Data records
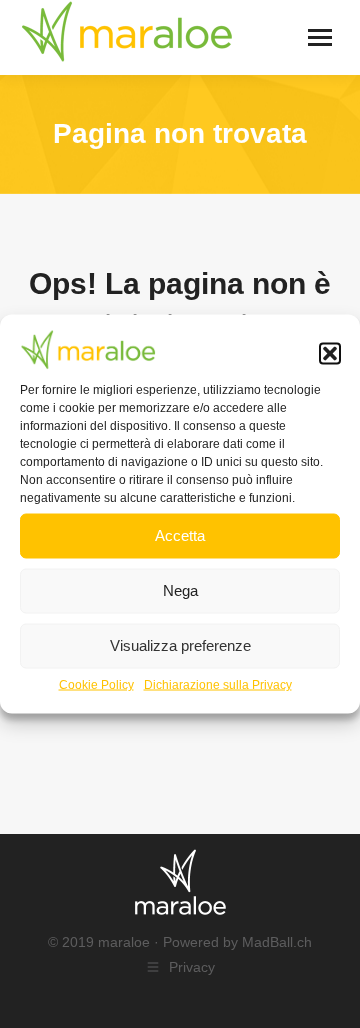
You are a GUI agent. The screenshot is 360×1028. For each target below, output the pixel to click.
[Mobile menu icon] (320, 37)
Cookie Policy (96, 684)
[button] (330, 354)
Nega (180, 590)
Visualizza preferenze (180, 645)
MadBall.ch (277, 942)
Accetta (180, 535)
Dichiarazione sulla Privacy (218, 684)
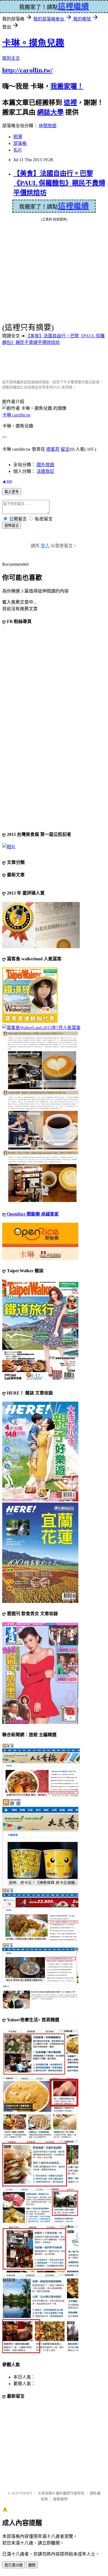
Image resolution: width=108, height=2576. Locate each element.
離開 (31, 2565)
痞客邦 (53, 449)
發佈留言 (11, 525)
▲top (7, 481)
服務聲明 (60, 2499)
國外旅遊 (45, 464)
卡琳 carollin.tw (16, 415)
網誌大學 (50, 112)
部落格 (20, 143)
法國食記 (45, 471)
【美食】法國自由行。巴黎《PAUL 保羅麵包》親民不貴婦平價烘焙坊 (59, 183)
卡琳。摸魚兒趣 (33, 43)
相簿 (17, 136)
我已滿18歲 (13, 2565)
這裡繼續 (73, 206)
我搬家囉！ (67, 86)
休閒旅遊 (47, 125)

ASSIGNMENT =>
Count of lines in the data above that contain the string "each": give this number and no other words.

RESULT OF THE EXERCISE =>
2